The series of parodies surpass the other poetry of The Anti-Jacobin in that they were perfect in their kind. None the less, in absolute merit, they fall behind its most serious piece, The New Morality. In 1798, The Anti-Jacobin had done its office of cheapening and discrediting the revolutionary propagandists, and its gall and licence of satire were in danger of alienating less fervent supporters. So it was decided to cease its publication. Canning gathered together all his power for a final, crushing blow. With but little assistance from his friends, he composed a formal satire in the manner of Churchill; and, although The New Morality is hardly the work of a great poet, yet its sincerity of passionate conviction, no less than its admirable rhetoric and skilful versification, raises it above the ill-formed genius of its model. Canning was not a cosmopolitan philosopher; he was full of insular patriotism and produced his best when giving full-hearted expression to it. From his sneering contempt of sympathisers with France and of half-hearted—perhaps impartial—“candid friends” of the ministry, he rises, through fierce denunciatory scorn of the French publicists, to an appeal to maintain the older England of law and right. Burke is his prophet:

  • Led by thy light, and by thy wisdom wise;
  • he urges the claims of the native past—
  • Guard we but our own hearts; with constant view
  • To ancient morals, ancient manners true;
  • True to the manlier virtues, such as nerv’d
  • Our fathers’ breasts, and this proud isle preserv’d
  • For many a rugged age: and scorn the while
  • Each philosophic atheist’s specious guile;
  • The soft seductions, the refinements nice,
  • Of gay Morality, and easy Vice;
  • So shall we brave the storm; our ’stablish’d pow’r
  • Thy refuge, EUROPE, in some happier hour.
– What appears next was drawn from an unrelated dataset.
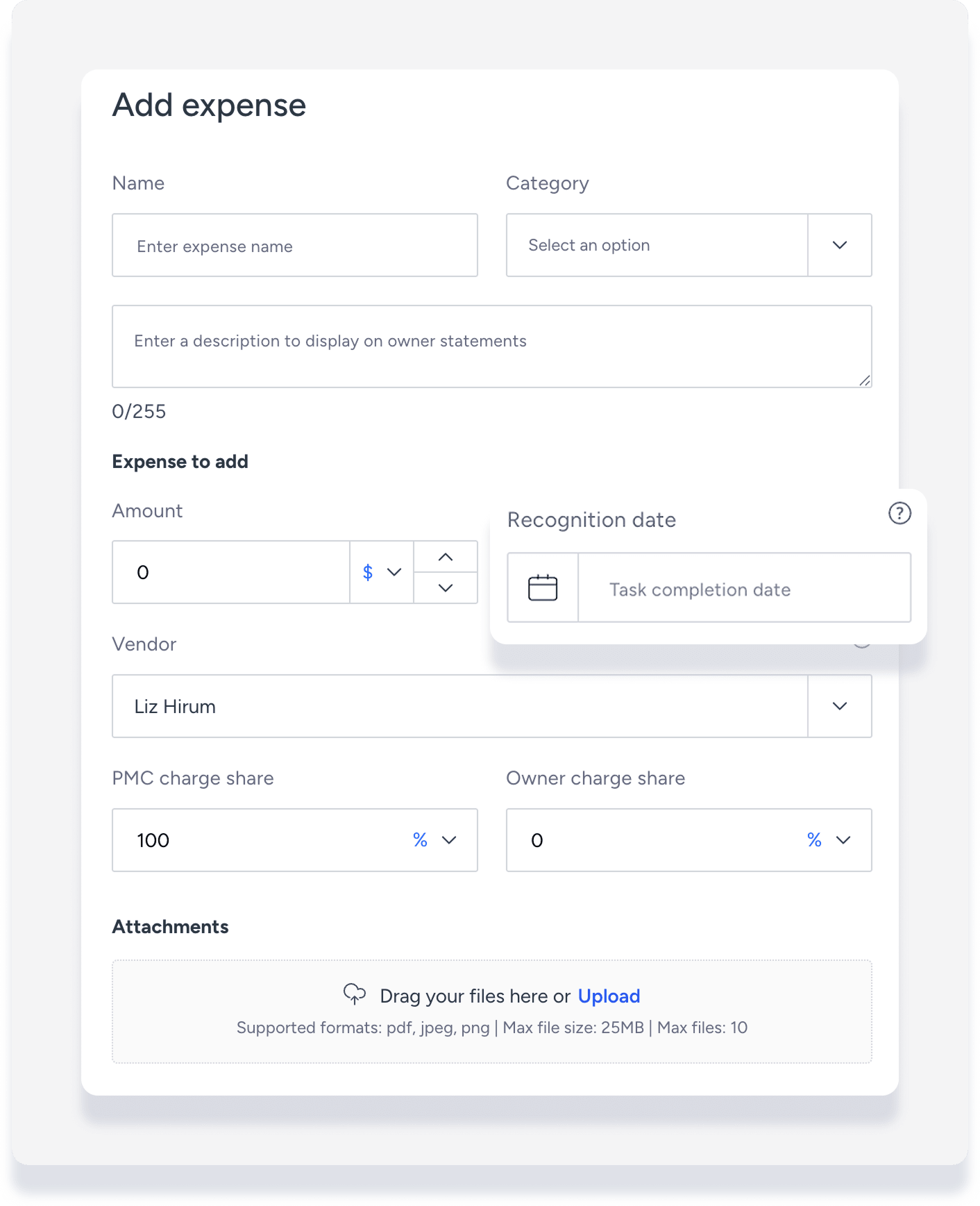Click the Amount value field

click(231, 572)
  • Thus, The Anti-Jacobin, at its close, bade farewell to the burlesque spirit which had guided political satire since the days of The Rolliad. The utmost in that style of writing—after all, not a lofty style, not an important species of literature—had been achieved, and the exhausted wave drew back again. Canning’s own subsequent political verse, scanty in quantity as it was, never attained the excellence of his contributions to his famous newspaper; and the successors to The Anti-Jacobin, which borrowed its title, were unable to supply verse of real merit.